I currently have a 10 month old female Beagle, called Storm, although to be honest she is more like a hurricane 

She is constantly destroying things around the house, and all her toys, which isn't as a big as a problem as the furniture.

If you tell her no she them constantly barks at me, i have tried the water in the face and it just makes her mad, and barks more.

As well as the barking, destroying things she also bites when she isn't getting her own way. I don't mind the fact that she is energetic and running around the house, i just don't want my house wrecked.

Today i left her for 2 hours in the garden with toys and she has wrecked the fence, pulling bits off it.

I really do not know what to do with her, i have been going training classes for a couple of months and she behaves when she is there and does as she is told, but as soon as i get her home she continues being naughty. 

Any help with training such a difficult breed would be much appreciated.

Kim


----------



## SEVEN_PETS (Aug 11, 2009)

what is she fed?

how much exercise does she get?

have you had her since she was a pup?


----------



## sarybeagle (Nov 4, 2009)

Hi Kim im sorry your little Storm is being a monkey. I have a 9 month old beagle so very similar ages. 

What food does she have? Diet can play a huge part in a dogs behaviour.

How much excerise a day? too little can leave her feeling frustrated and cause her to be destructive.

Do you have training sessions during the day? tiring her out mentally as well as physically will help tire her out. 

Im very lucky in that my beagle is very placcid in the sense she hasnt destroyed anything bar 2 teddies! I walk her 2/3 times a day and we have a routine in place so she knows when I go to work I will be back within a 20 mins time frame and she is still calm and sleepy in her cage when I return, she settles straight down when I am going to work no anxiety anything. I make sure I take her out before we plan to leave the house so she is relaxed and tired. Bella went through a nipping stage (as all pups do) but recently got quite snappy and turns out she has a baby tooth still which is right next to her adult tooth and a piece of grass had got stuck and was cutting her gum making it sore. As soon as I removed it the nipping stopped. It was as if she was saying my mouth blooming hurts mum!! 
Bella is fed wainwrights dry food and this has made a HUGE difference to the bakers complete she was on in the beginning (my mistake) when she was bouncing off the walls and tbh a nightmare lol!! 

I wouldnt personally use water in the face, If I ask bell to get down/off something she will bark back at me but I just take no nonsence and repeat the command a little lower in tone but not aggressive and point to the floor and she will do it-granted often with a moany huff but thats just her answering me back! 

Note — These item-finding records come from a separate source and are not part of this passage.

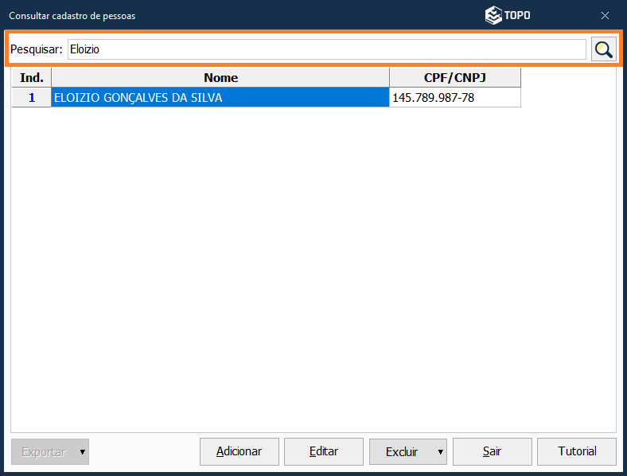The height and width of the screenshot is (476, 627).
Task: Sort by the Nome column header
Action: pos(220,77)
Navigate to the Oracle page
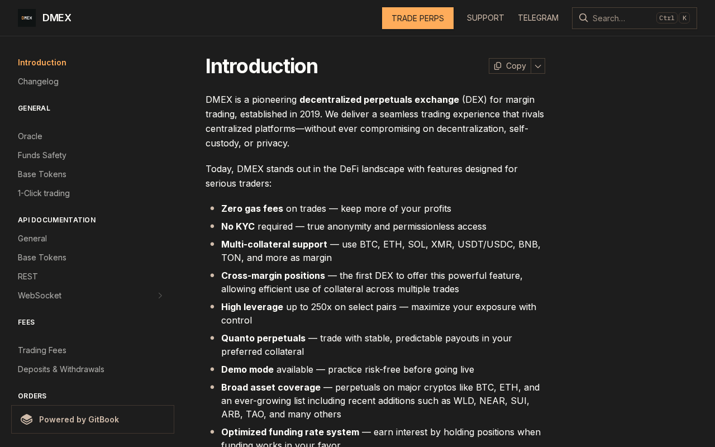Screen dimensions: 715x447 [30, 136]
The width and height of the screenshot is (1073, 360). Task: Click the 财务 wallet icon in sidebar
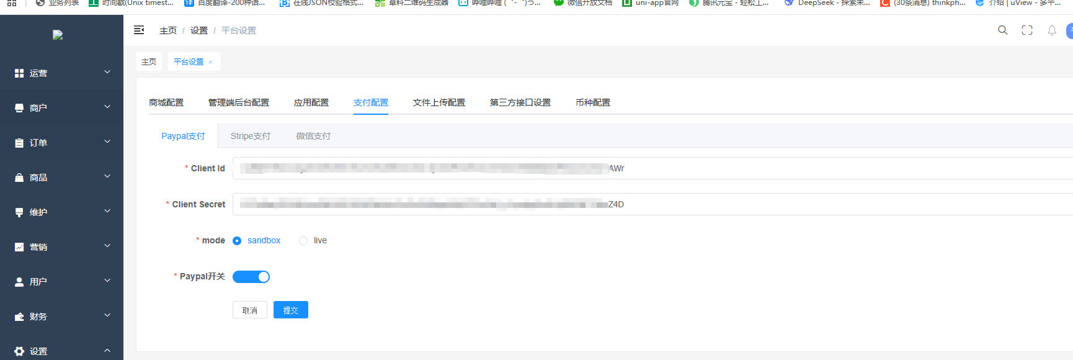(x=19, y=317)
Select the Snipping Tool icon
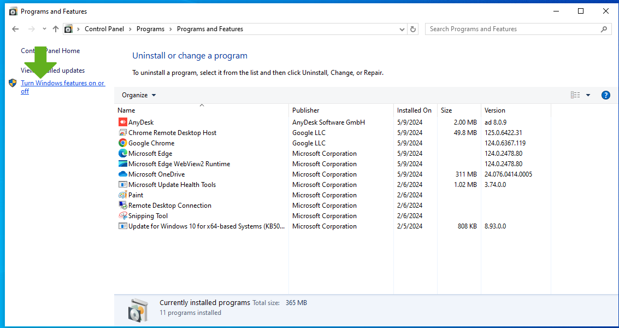 point(122,216)
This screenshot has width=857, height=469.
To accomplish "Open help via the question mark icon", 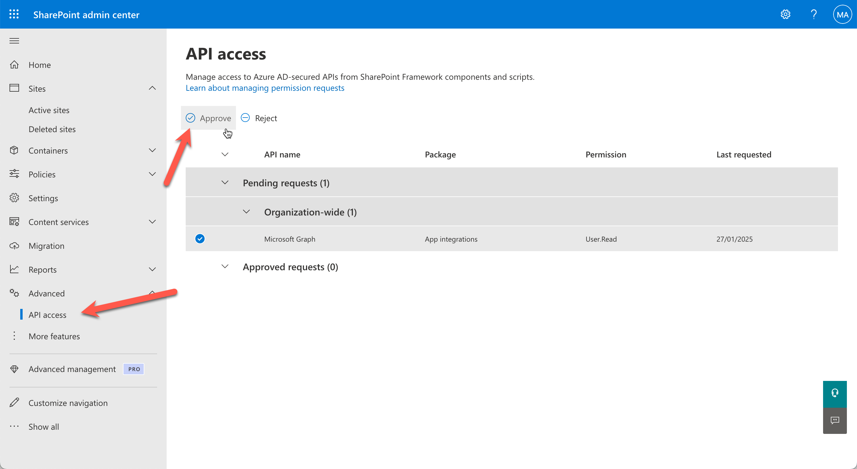I will 814,14.
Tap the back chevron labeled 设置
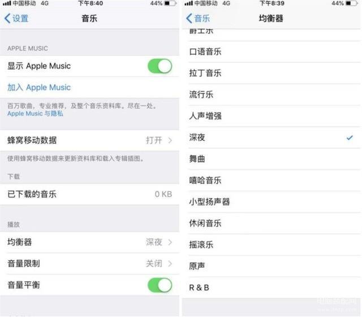 pyautogui.click(x=16, y=18)
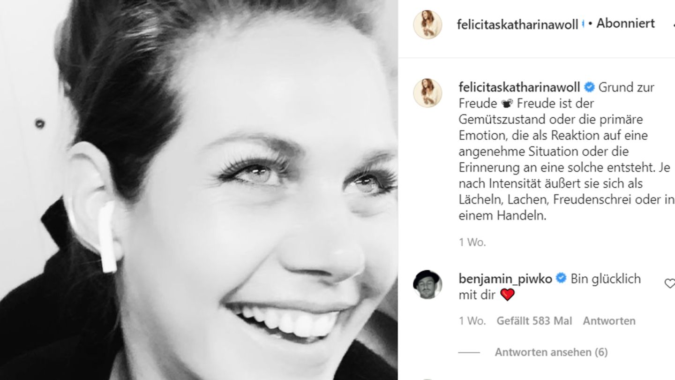Open the header username felicitaskatharinawoll
Screen dimensions: 675x380
[518, 25]
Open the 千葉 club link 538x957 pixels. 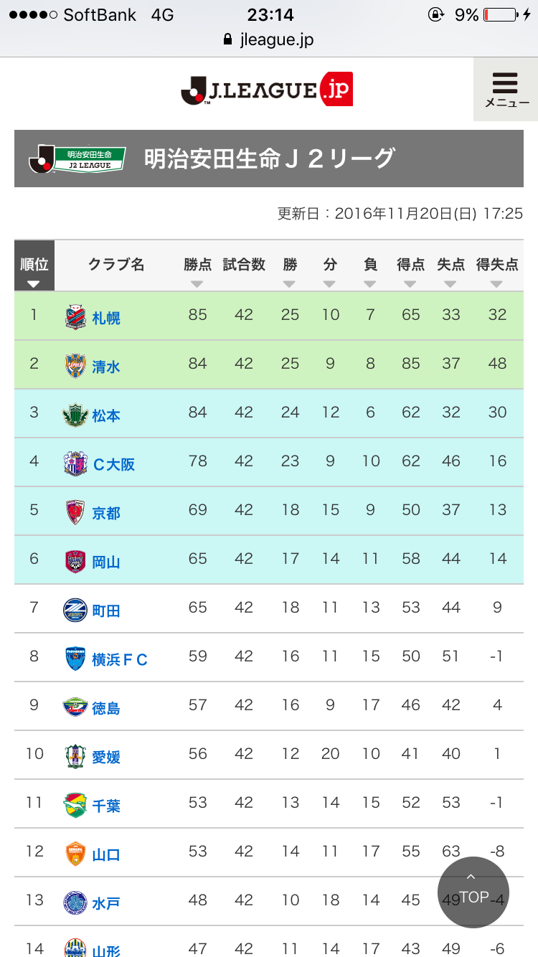[x=105, y=806]
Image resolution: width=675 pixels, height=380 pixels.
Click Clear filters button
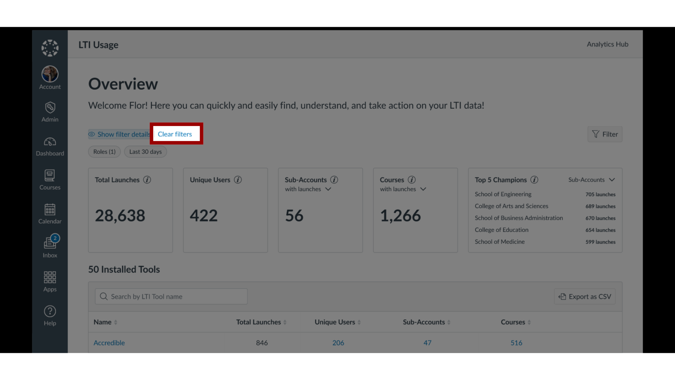175,134

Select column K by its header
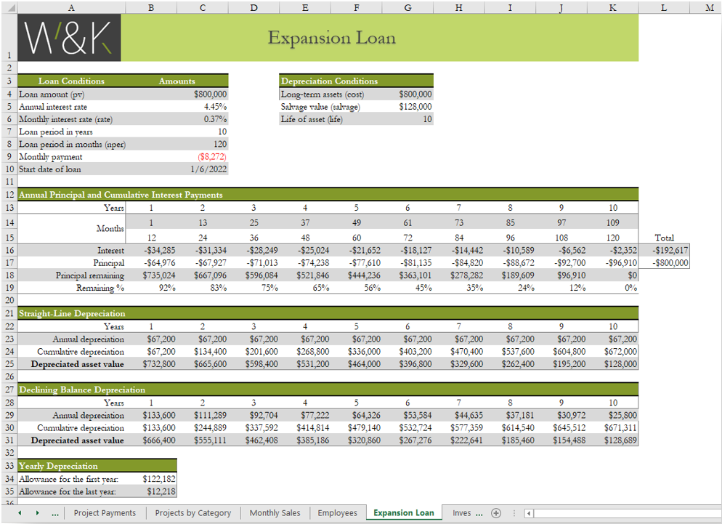pyautogui.click(x=612, y=8)
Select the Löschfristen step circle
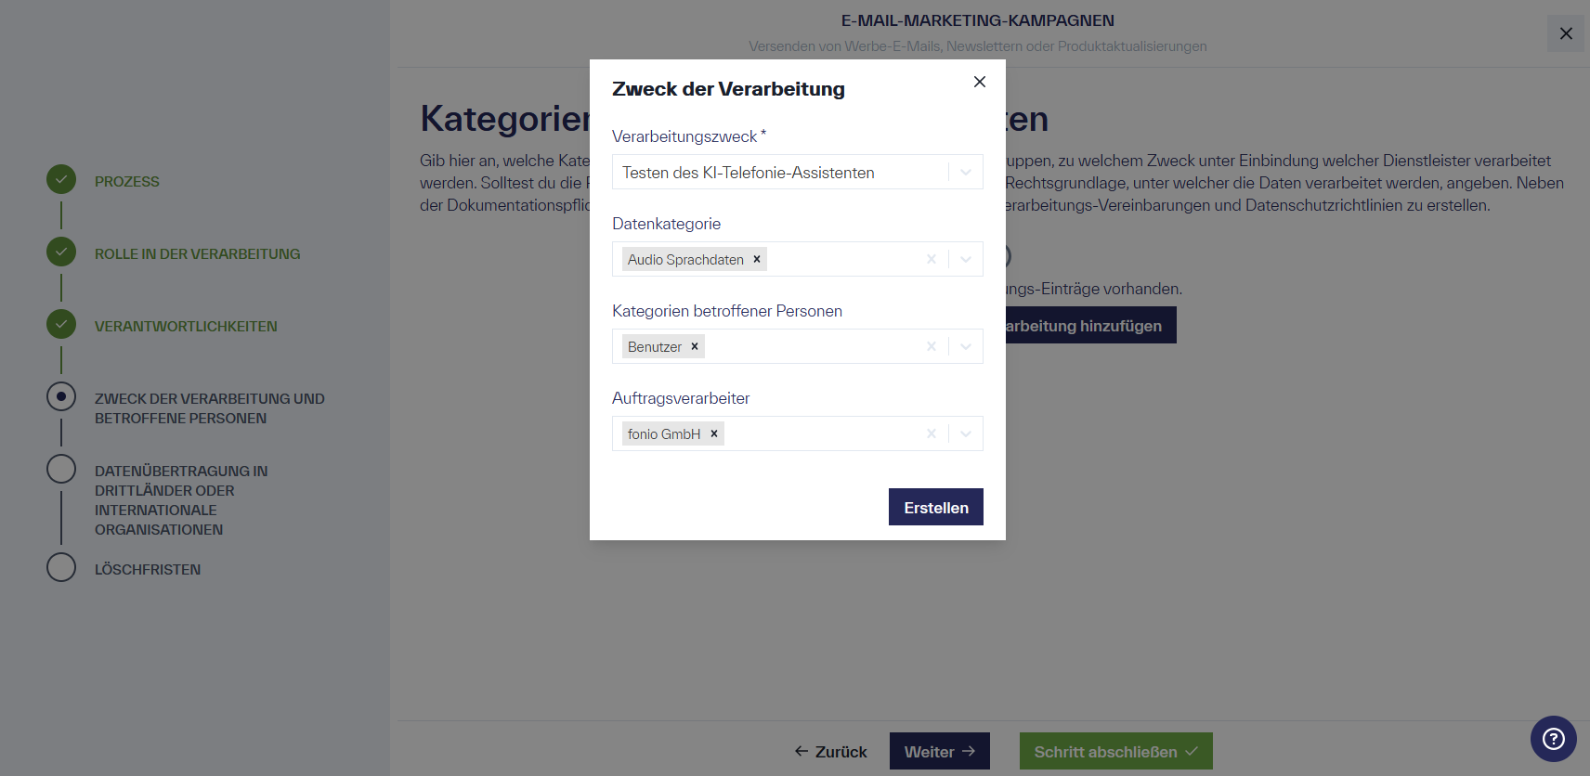Viewport: 1590px width, 776px height. pyautogui.click(x=60, y=567)
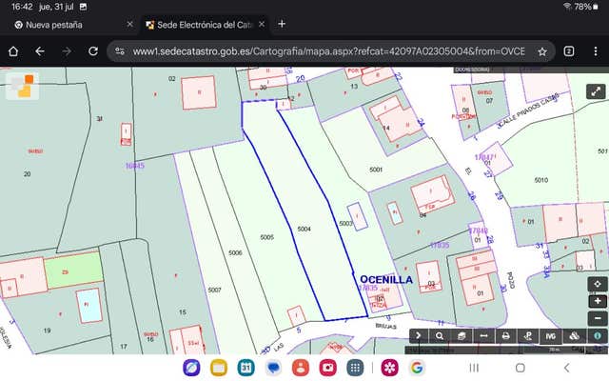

do you have a place for time out? when bella was a pup and going through the nipping stage we put a stair gate across the kitchen/living room door way and as soon as she bit or began to nip I would take her by the collar-not aggressivly or saying anything and just put her there for 30seconds/1 mins and allow her back into the room without saying or looking at her, BUT only if she was sat at the gate silently. Not jumping to get out or howling/barking to come back in. Within 5 mins of this she soon caught on that biting or getting worked up to start biting meant time away from us and bingo 3 months of not a single nip or bite. 

Last night she began humping me if I sat on the floor (which at first made me laugh but when the digging of my leg began OWWWIIEE) so time out was put in place and after 2 1 minute trips behind the gate the bad behaviuor stopped and she came back in all snuggly and playing nicely so heaped on the good girl praise. 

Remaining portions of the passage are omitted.